Das Telefon klingelt, sofort eilt Krankenpfleger Theo Eberson zu seinem Auto. Er ist auf Menschen mit psychischen Problemen spezialisiert. Am Telefon ist die Polizei: Eberson soll die mentale Gesundheit eines Mannes feststellen, den sie gerade festgenommen haben. Auf der Wache angekommen schildert der Polizist ihm den Fall: Der Mann habe in einem Hausflur eines großen Apartmentblocks auf Türen eingeschlagen. Als ihn ein aufgebrachter Anwohner aufforderte zu gehen, brach ein Streit aus.
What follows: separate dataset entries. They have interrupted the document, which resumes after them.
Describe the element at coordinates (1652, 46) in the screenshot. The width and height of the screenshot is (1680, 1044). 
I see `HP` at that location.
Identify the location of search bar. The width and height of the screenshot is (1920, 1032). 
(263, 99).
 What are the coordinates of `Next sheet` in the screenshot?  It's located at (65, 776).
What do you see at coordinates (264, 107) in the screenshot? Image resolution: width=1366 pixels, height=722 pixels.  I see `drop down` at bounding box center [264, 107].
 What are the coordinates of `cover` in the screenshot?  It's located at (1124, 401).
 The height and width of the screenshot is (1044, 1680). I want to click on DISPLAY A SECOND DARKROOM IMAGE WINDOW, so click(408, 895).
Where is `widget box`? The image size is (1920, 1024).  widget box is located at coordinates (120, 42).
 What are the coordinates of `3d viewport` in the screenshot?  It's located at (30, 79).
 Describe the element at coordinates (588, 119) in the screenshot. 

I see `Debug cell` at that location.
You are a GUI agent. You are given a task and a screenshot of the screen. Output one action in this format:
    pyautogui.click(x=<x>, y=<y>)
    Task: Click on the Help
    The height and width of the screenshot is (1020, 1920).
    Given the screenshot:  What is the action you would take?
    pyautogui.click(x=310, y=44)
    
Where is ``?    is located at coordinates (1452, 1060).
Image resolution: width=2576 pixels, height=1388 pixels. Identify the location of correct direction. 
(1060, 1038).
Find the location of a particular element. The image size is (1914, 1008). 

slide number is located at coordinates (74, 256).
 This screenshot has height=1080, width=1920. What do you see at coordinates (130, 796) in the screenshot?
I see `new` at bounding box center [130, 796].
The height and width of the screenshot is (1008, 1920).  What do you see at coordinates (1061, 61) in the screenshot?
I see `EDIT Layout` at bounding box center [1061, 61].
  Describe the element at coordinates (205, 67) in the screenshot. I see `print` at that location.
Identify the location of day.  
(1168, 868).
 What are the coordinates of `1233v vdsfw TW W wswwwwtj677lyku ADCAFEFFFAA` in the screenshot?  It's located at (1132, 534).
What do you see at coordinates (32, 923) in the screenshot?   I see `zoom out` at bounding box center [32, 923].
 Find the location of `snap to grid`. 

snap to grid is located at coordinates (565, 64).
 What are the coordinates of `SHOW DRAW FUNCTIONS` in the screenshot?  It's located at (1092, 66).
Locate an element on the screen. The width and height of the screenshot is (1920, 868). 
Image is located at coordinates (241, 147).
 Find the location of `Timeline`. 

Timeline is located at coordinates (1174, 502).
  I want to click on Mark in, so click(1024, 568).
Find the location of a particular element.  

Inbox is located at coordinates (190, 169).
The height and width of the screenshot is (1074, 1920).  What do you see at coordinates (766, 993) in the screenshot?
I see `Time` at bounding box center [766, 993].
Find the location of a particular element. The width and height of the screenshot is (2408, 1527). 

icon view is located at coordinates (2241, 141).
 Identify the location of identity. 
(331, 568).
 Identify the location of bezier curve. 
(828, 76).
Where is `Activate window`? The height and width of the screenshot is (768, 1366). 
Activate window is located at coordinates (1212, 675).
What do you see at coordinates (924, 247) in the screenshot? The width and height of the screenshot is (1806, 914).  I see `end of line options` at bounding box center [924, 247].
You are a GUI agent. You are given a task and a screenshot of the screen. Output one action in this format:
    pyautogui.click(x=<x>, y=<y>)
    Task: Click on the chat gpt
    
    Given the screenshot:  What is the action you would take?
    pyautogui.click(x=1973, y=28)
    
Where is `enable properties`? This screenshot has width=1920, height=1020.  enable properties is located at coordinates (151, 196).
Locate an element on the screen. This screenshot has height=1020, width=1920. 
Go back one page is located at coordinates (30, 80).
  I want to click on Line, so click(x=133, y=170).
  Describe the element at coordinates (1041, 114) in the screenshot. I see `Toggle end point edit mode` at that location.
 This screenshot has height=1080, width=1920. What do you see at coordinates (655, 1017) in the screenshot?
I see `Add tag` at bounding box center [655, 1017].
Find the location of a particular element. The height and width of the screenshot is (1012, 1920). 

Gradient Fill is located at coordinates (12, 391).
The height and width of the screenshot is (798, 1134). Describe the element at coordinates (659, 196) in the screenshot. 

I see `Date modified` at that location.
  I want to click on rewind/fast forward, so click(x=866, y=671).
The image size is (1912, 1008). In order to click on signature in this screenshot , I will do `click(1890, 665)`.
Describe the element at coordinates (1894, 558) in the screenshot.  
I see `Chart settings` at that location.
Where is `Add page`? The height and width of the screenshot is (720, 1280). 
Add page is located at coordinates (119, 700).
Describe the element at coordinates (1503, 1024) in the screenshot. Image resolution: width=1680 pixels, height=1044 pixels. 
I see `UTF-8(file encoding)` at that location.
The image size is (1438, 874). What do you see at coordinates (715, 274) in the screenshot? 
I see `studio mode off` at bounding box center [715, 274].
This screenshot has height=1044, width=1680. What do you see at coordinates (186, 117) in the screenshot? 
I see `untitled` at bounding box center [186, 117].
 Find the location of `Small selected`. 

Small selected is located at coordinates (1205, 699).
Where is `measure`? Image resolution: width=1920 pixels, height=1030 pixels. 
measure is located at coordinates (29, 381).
"Wir wollen wissen, ob man etwas für den Mann tun kann", sagt der Polizeikommissar Mike De Wit. Er öffnet die Tür zur Zelle und lässt Krankenpfleger Theo Eberson herein. Eberson erklärt dem Mann, dass er von der kommunalen Gesundheitsbehörde kommt und nur mit ihm sprechen will. Doch der Mann antwortet kaum. Er liegt auf der Zellenbank, zittert und hat Schwierigkeiten, seine Augen offen zu halten. Behutsam erklärt Theo Eberson, dass er jetzt einen Krankenwagen rufen werde, der den Mann ins Krankenhaus bringt.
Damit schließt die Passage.